→ The data
================================

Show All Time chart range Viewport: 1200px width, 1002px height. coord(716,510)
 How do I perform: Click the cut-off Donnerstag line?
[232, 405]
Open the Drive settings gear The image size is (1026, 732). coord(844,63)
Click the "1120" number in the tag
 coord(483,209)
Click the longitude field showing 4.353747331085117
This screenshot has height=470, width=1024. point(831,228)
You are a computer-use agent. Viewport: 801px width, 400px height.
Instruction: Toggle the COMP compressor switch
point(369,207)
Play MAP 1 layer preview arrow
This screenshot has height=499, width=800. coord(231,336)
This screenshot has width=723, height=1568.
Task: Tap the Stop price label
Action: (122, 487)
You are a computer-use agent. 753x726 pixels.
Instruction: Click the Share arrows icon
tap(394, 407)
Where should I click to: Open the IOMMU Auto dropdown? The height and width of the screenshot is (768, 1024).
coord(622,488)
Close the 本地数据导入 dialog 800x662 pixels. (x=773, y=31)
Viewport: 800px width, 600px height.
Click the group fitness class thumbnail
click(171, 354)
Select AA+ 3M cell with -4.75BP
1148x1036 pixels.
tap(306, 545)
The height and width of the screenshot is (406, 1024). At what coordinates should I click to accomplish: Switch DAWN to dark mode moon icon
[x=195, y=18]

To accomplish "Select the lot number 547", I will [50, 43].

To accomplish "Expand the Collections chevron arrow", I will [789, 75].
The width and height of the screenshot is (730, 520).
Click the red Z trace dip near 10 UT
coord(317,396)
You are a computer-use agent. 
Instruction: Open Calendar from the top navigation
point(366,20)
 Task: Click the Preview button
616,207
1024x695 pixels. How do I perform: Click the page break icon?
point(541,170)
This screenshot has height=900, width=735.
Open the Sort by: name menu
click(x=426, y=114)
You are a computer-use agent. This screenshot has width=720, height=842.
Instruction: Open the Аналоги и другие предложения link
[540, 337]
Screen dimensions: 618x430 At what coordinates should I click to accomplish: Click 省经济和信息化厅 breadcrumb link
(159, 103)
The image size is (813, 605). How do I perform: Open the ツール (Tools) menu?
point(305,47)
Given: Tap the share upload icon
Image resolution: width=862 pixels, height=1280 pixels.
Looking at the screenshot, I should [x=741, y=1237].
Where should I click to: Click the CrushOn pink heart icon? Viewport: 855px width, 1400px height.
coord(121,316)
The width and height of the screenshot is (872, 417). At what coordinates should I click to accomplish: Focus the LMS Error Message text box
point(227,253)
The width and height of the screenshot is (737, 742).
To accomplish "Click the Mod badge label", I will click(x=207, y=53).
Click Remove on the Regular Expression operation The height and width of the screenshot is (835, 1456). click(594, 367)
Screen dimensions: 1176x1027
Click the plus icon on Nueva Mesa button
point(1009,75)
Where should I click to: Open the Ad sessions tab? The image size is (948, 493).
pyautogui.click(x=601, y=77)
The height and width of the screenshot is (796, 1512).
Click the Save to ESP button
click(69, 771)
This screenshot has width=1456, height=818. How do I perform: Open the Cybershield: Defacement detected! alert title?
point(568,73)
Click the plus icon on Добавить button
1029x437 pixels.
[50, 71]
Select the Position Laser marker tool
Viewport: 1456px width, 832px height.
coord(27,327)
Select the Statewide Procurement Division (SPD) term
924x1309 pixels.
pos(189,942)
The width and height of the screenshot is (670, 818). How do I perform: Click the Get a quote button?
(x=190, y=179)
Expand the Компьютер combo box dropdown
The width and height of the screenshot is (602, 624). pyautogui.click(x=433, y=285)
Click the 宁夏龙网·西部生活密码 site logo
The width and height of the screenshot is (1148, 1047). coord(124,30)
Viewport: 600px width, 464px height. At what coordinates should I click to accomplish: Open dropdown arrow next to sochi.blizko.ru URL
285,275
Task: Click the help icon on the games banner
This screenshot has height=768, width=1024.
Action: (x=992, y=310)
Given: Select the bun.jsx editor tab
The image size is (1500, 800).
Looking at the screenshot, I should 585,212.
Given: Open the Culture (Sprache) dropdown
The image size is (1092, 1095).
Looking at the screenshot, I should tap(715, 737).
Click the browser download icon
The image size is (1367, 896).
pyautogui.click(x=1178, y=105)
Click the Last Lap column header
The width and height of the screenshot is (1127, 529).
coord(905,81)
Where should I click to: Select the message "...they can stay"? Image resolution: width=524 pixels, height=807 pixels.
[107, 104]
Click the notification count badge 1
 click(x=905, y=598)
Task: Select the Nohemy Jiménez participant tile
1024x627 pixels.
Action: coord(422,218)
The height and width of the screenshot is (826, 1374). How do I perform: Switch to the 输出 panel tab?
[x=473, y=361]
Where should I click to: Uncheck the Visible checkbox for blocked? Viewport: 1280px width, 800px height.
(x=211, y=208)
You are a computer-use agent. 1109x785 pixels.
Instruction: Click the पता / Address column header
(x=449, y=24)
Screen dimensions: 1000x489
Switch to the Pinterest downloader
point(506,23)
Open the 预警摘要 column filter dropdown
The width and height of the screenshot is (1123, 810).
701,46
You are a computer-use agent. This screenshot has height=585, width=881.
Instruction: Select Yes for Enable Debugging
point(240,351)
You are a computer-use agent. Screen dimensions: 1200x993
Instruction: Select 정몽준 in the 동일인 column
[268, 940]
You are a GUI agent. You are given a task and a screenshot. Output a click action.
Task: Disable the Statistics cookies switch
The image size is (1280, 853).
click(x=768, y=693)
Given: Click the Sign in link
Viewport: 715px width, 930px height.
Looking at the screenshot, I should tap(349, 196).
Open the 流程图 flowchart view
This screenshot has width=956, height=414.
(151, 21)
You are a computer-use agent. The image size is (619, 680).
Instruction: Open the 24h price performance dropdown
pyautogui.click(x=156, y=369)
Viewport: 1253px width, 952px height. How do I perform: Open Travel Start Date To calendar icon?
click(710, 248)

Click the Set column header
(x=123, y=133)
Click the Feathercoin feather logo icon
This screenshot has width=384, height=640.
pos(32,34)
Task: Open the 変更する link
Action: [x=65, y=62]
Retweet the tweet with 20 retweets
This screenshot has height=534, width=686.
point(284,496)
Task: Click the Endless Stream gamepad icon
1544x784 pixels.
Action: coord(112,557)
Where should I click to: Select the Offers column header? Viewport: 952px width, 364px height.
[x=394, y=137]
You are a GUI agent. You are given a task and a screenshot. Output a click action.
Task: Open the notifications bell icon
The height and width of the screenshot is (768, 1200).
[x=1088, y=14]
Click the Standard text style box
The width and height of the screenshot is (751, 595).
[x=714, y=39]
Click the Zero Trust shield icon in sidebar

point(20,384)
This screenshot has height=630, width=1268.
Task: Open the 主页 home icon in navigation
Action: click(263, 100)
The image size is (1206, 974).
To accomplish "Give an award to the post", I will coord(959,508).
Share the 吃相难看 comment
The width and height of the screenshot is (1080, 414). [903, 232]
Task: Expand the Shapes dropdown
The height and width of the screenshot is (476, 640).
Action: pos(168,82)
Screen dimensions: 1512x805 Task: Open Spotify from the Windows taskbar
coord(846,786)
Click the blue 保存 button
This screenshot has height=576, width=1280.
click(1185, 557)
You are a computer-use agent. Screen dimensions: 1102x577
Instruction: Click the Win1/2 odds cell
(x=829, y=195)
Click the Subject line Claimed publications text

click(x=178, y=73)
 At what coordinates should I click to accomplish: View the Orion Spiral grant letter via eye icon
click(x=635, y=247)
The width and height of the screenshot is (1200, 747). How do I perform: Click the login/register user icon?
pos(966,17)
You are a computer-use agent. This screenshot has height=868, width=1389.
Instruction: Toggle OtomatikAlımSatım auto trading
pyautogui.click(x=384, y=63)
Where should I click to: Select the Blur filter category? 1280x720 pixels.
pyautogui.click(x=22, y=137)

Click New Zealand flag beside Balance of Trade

================================

→ What is expected
Set down, unchanged, only those lines above that fall between the line with "Click the Set column header" and the line with "Task: Open the notifications bell icon", the two end lines included.

→ Response area
Click the Set column header
(x=123, y=133)
Click the Feathercoin feather logo icon
This screenshot has width=384, height=640.
pos(32,34)
Task: Open the 変更する link
Action: [x=65, y=62]
Retweet the tweet with 20 retweets
This screenshot has height=534, width=686.
point(284,496)
Task: Click the Endless Stream gamepad icon
1544x784 pixels.
Action: coord(112,557)
Where should I click to: Select the Offers column header? Viewport: 952px width, 364px height.
[x=394, y=137]
You are a GUI agent. You are given a task and a screenshot. Output a click action.
Task: Open the notifications bell icon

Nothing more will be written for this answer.